Though a contract, in the traditional sense, does not exist, a promise may yet be legally enforceable. To avert inequity, some courts have applied the doctrine that a promisor may, under certain circumstances, be estopped to breach his promise.

“A promise which the promisor should reasonably expect to induce action or forbearance on the part of the promisee or a third person and which does induce such action or forbearance is binding if injustice can be avoided only by enforcement of the promise. The remedy granted for breach may be limited as justice requires.”

Restatement (Second) of Contracts § 90(1) (Tent. Drafts Nos. 1-7, 1973); see also Restatement of Contracts § 90 (1932). So stated, the doctrine of promissory estoppel has three elements: (1) the promisor should reasonably expect his promise to induce action or forbearance by the promisee, (2) the promise does induce such action or forbearance, and (3) enforcement of the promise is necessary to avoid injustice to the promisee. Promissory estoppel, like estoppel in pais, is an equitable device invoked to prevent a person from being injured by a change in position made in reasonable reliance on another’s conduct. See Cochran v. Ollis Creek Coal Co., 206 S.E.2d 410, 414 (W. Va. 1974).

This Court has never expressly applied this doctrine. Even if it were viable in Virginia and could be asserted offensively in an action at law, it would not aid the plaintiffs here. At least one of its three elements is missing.
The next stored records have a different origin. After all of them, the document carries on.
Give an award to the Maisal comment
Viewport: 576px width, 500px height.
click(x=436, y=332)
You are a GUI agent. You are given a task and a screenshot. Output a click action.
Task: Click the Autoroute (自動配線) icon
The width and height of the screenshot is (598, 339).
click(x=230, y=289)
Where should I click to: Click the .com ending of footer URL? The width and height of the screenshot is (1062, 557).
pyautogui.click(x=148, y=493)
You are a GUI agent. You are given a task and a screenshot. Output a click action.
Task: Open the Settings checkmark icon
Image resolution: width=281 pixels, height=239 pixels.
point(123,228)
Although continued service was not a condition of the promise, I assume arguendo that Dulany should have expected its promise to induce its employees to continue working at the Exmore plant and that this promise did, in fact, induce most of the plaintiffs to do so. (Some testified that the promise was not an inducement.) While this was a benefit to Dulany, the plaintiffs have not shown that they suffered any detriment by relying on Dulany’s promise. Rather, the contrary appears. If the ongoing operation at the plant benefitted Dulany by making the plant more attractive to potential buyers, the employees also benefited by obtaining a new employer. Thus, enforcement of Dulany’s promise is not necessary to avoid injustice to the plaintiffs, and, absent this element, the doctrine of promissory estoppel does not apply.

I would reverse the judgments for the plaintiffs and enter final judgment for Dulany.

COCHRAN, J., joins in dissent. 
      
       The repacking referred to by MacCormack is a process by which frozen foods are transferred from large storage containers to the actual containers sold to customers.
     
      
       This sentence was added by MacCormack.
     
      
       Sometimes a promise is legally enforceable despite the absence of one or more of these three elements, Restatement (Second) of Contracts §§ 7, 19, and 86-94 (Tent. Drafts Nos. 1-7, 1973), and the rubric “contract” is often applied to such special cases.